I’ve read several articles over the last few years comparing the cloud infrastructure services offered by Rackspace and Amazon AWS.

Typically, these articles arrive at no firm conclusion as to which is better, referring to issues like cost, support, availability etc.

As someone who has used both services for over 5 years, I find these articles incomprehensible. From a technical viewpoint, there is no comparison between these services. Its like comparing an iPhone 6 to a pocket calculator. Both have a screen, a battery and a digital pulse, but when it comes to sophistication and functionality, they are for all intents and purposes different services.

To put it bluntly, Rackspace is a truly awful experience. They position themselves as a “managed” cloud services provider, which should begin to give an indication of the problem. The beauty of cloud services is that they don’t need to be managed. You buy them, consume them and dispose of them.

Being a “managed” cloud services provider is like being a “managed” self-service car wash. If the car wash machine is so complex, inflexible and unreliable as to require the constant attention of a human being to ensure that users can wash their cars, then those users might as well just go home and wash their cars in the drive (ie have on-premises infrastructure).

From what I can see, the difference in Amazon and Rackspace in this regard stems from their inception.
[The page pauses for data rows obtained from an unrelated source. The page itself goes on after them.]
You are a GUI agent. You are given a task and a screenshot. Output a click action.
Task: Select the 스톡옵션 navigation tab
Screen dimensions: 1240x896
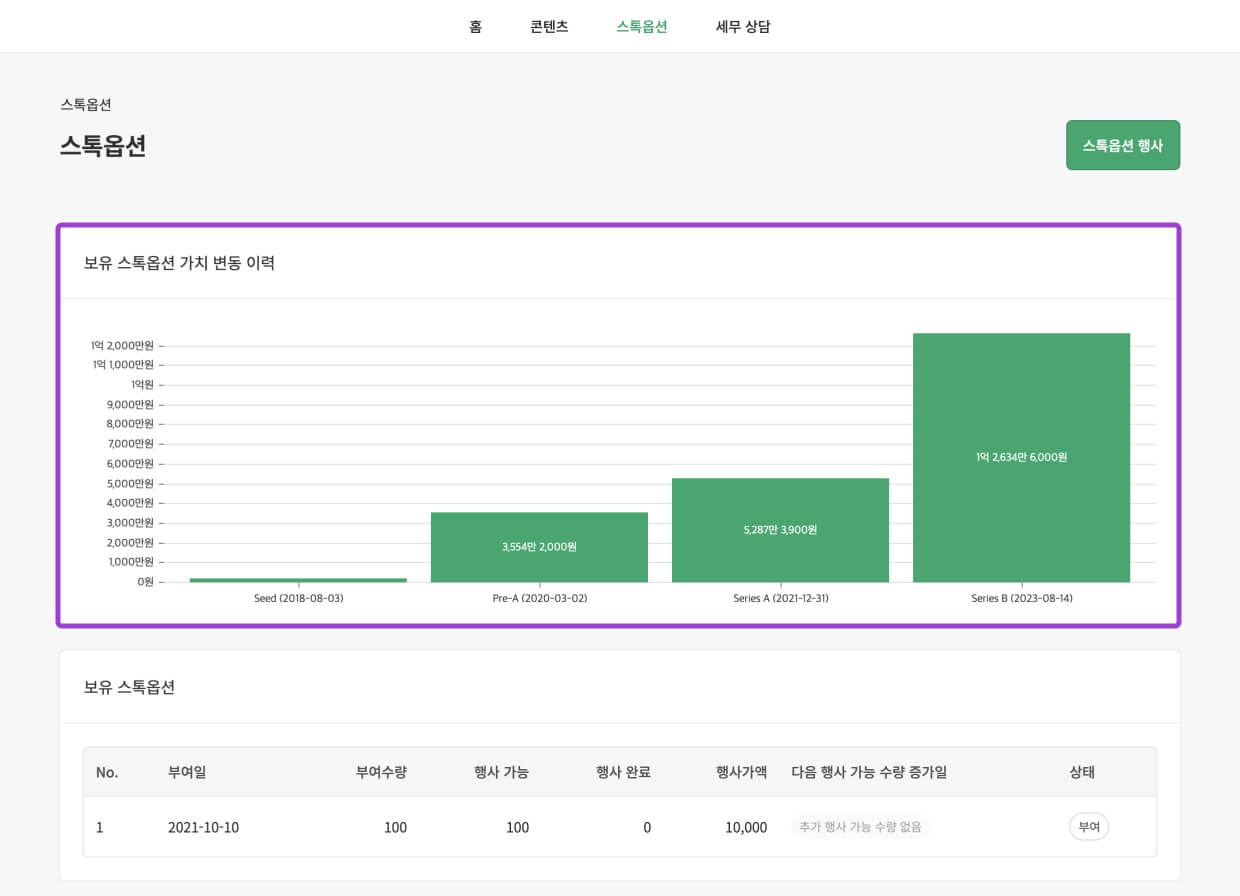[642, 27]
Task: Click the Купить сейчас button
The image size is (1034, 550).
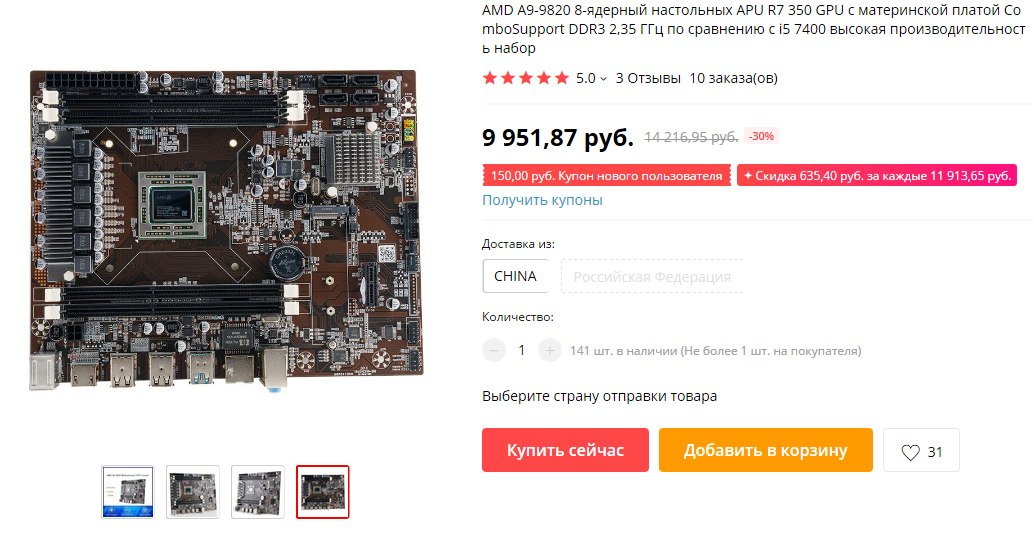Action: coord(565,450)
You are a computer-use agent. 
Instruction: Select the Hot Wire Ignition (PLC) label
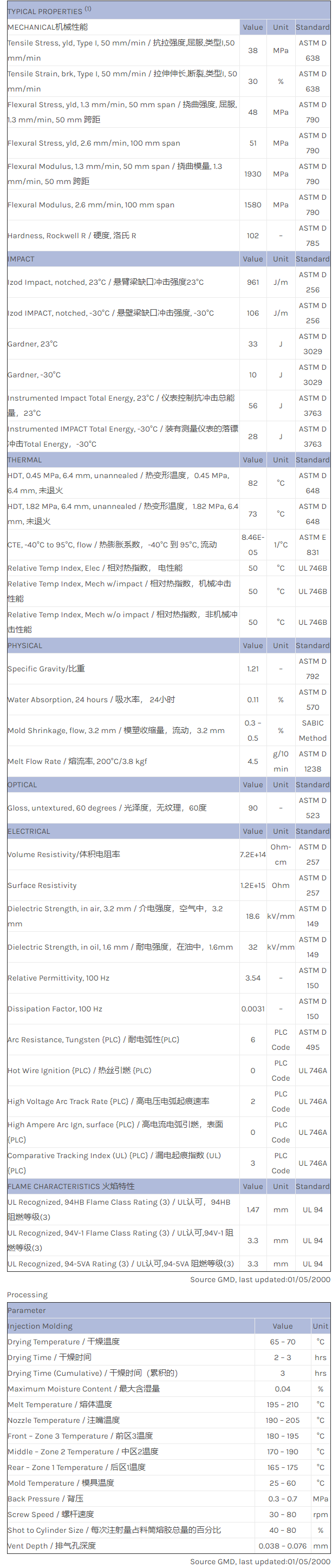click(79, 1071)

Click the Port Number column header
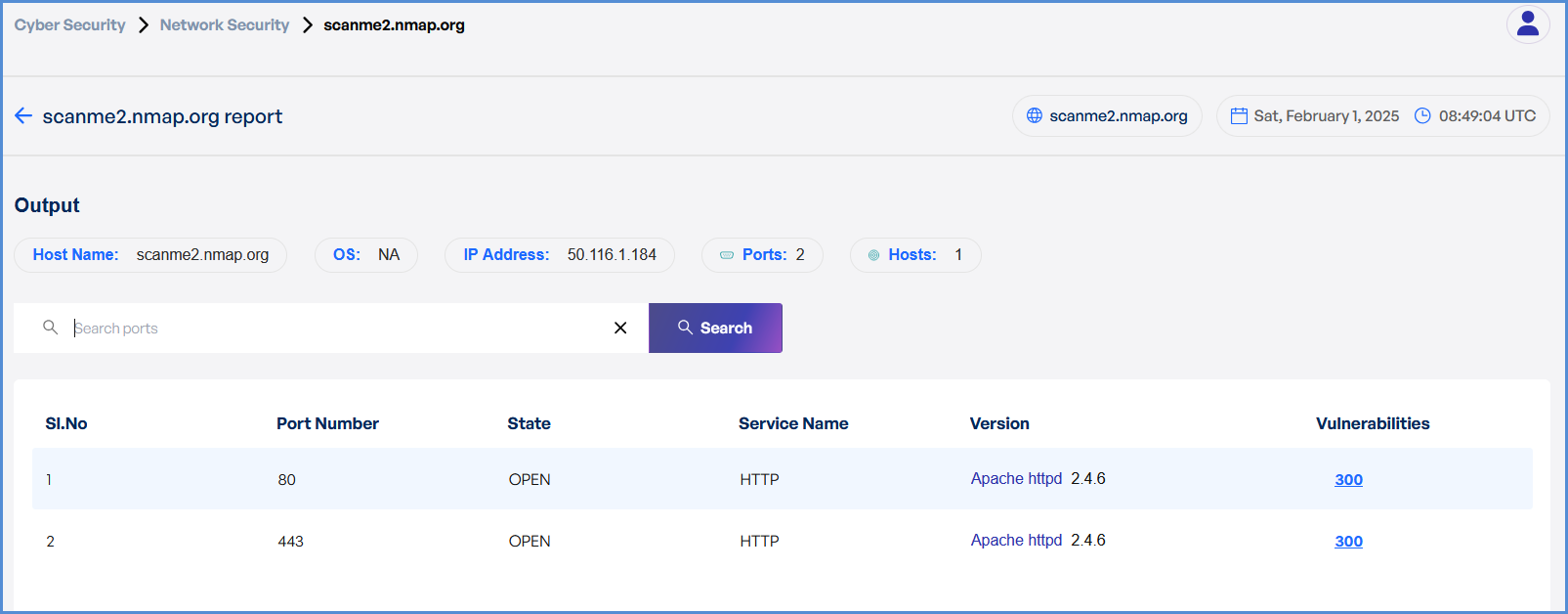[327, 423]
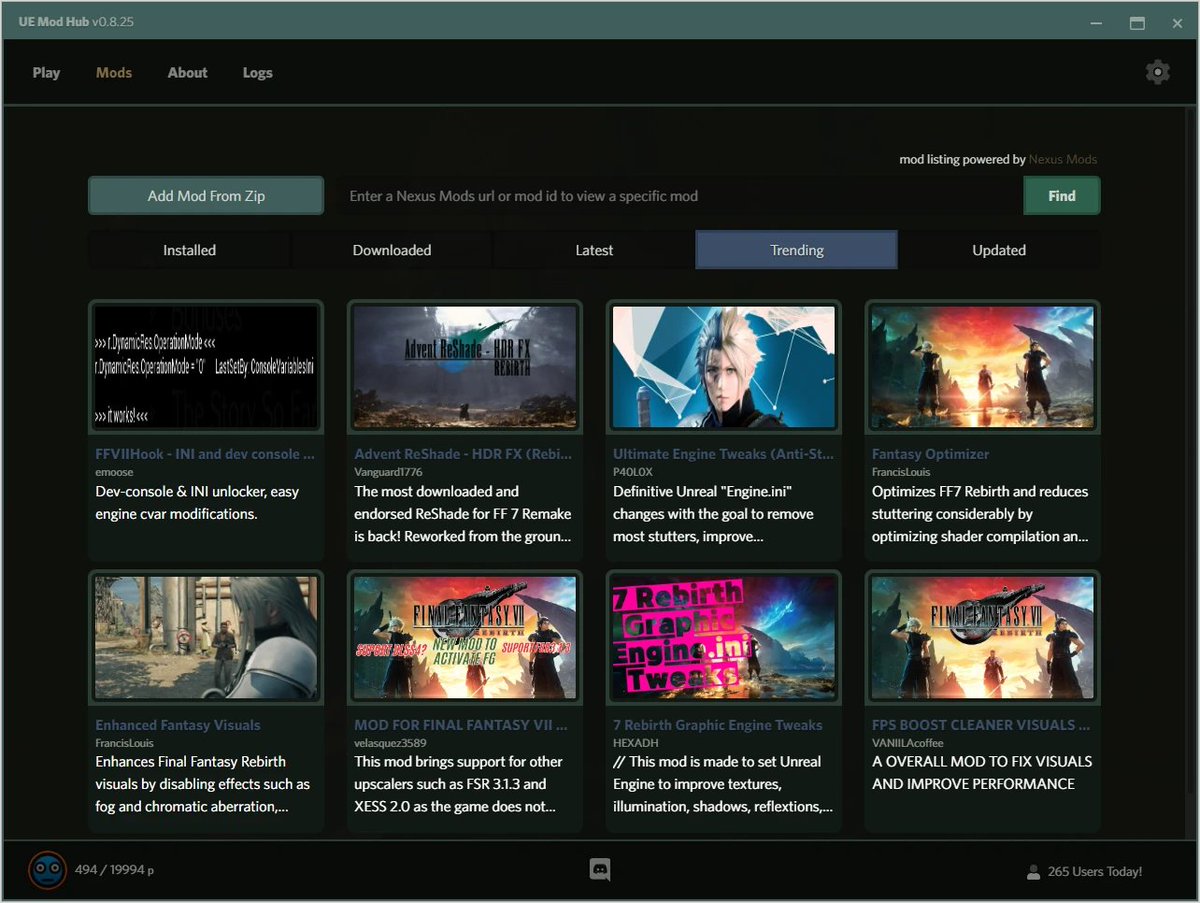Open the Latest mods tab
The image size is (1200, 903).
click(594, 250)
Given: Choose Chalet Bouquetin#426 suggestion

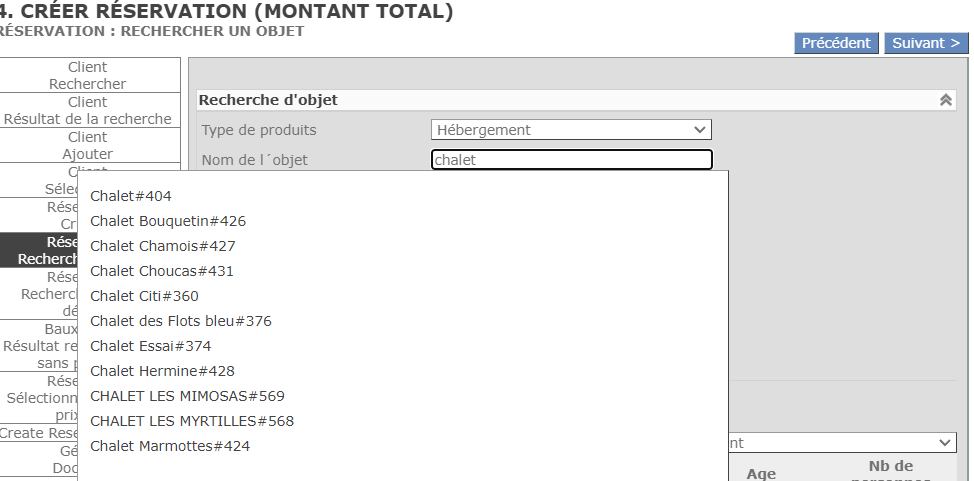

Amazon’s AWS platform was a spin-off from their shopping function. They had lots of spare compute capacity outside peak periods and decided to hire it out, along with the tools they used to manage it. As such, it was a battle-hardened infrastructure that was used in real, live-fire web environments, and felt familiar and well-designed to actual system engineers.

Rackspace’s service seems to have been designed by marketing professionals. Its ridiculously basic, doesn’t seem to accommodate any future-proofing, and is totally inflexible. Much more attention seems to have gone into the marketing strategy (check out the number of pretty people on the Rackspace website, compared to the JPG-free Amazon AWS site) than their actual technology.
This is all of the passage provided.